§ **Extracted information**
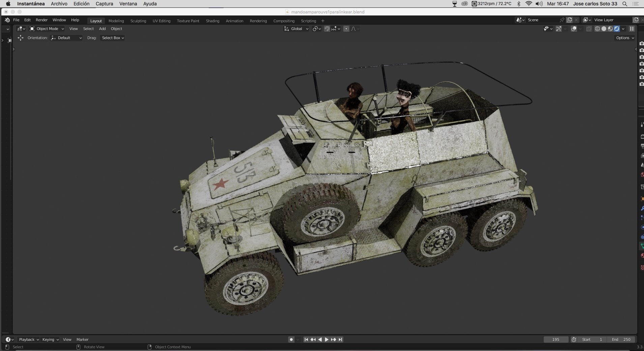
Task: Open the Render menu
Action: click(x=41, y=20)
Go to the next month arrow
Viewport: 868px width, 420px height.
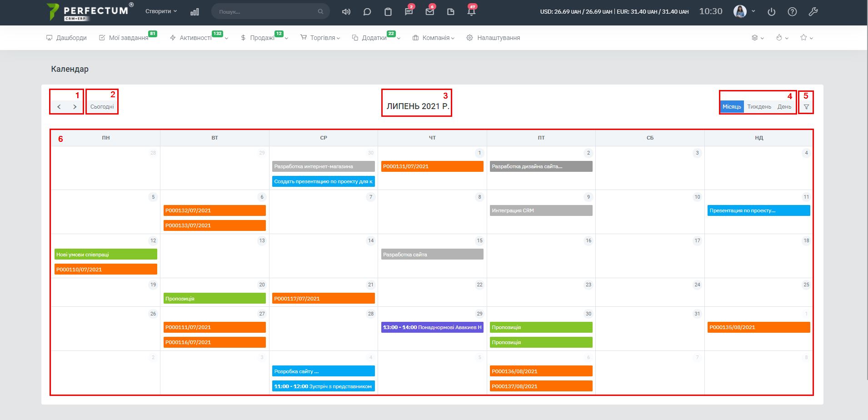[x=75, y=107]
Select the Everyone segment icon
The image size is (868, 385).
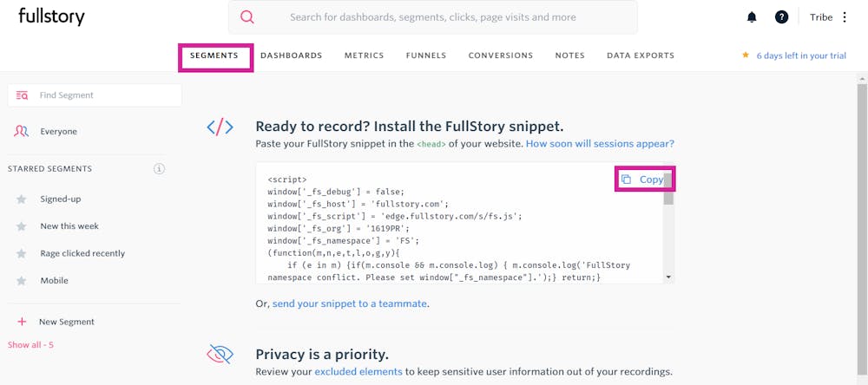pos(22,131)
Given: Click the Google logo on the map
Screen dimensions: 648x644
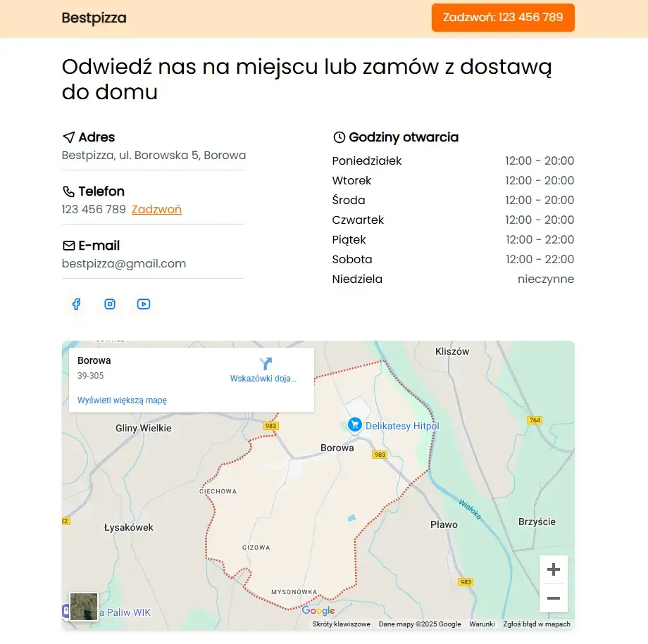Looking at the screenshot, I should 319,610.
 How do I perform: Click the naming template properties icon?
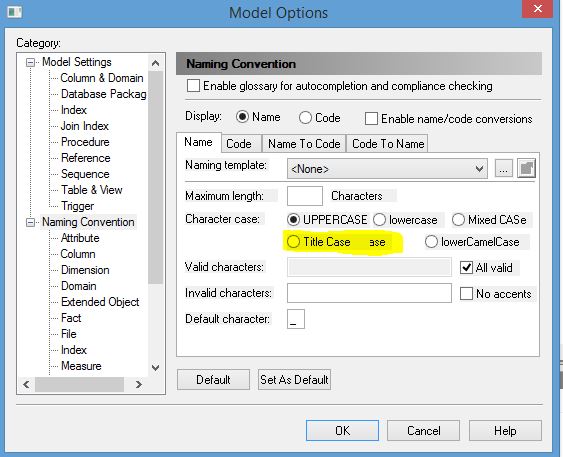coord(526,168)
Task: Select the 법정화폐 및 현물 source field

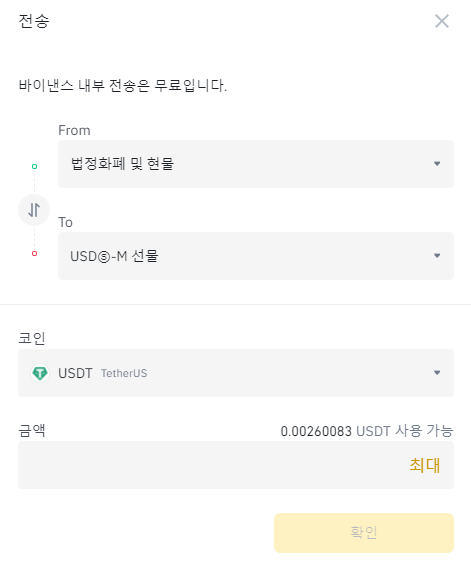Action: 256,164
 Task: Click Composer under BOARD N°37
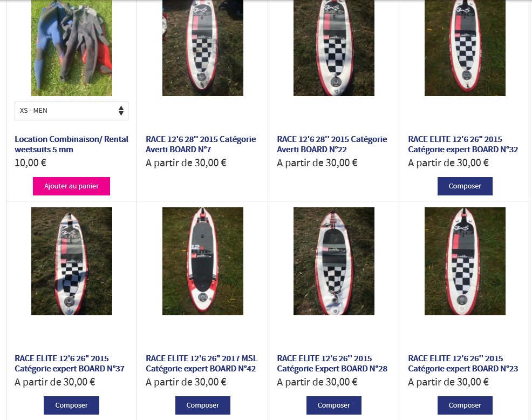71,405
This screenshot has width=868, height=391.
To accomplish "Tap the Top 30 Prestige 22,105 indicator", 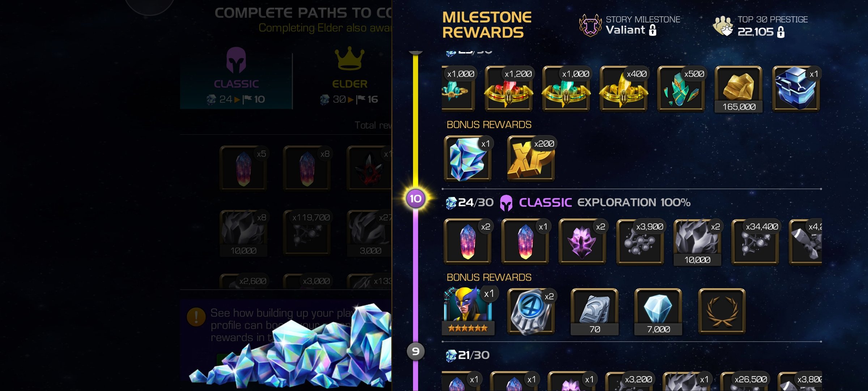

§ **Directions**
In your reply, please set down exactly the lines from the one containing "Screen dimensions: 648x644" through the end of the records, with the pictures left out.

§ **Answer to this exercise**
Screen dimensions: 648x644
Looking at the screenshot, I should 319,610.
 How do I perform: Click the naming template properties icon?
coord(526,168)
Task: Select the 법정화폐 및 현물 source field

Action: 256,164
 Task: Click Composer under BOARD N°37
71,405
This screenshot has width=868, height=391.
To accomplish "Tap the Top 30 Prestige 22,105 indicator", 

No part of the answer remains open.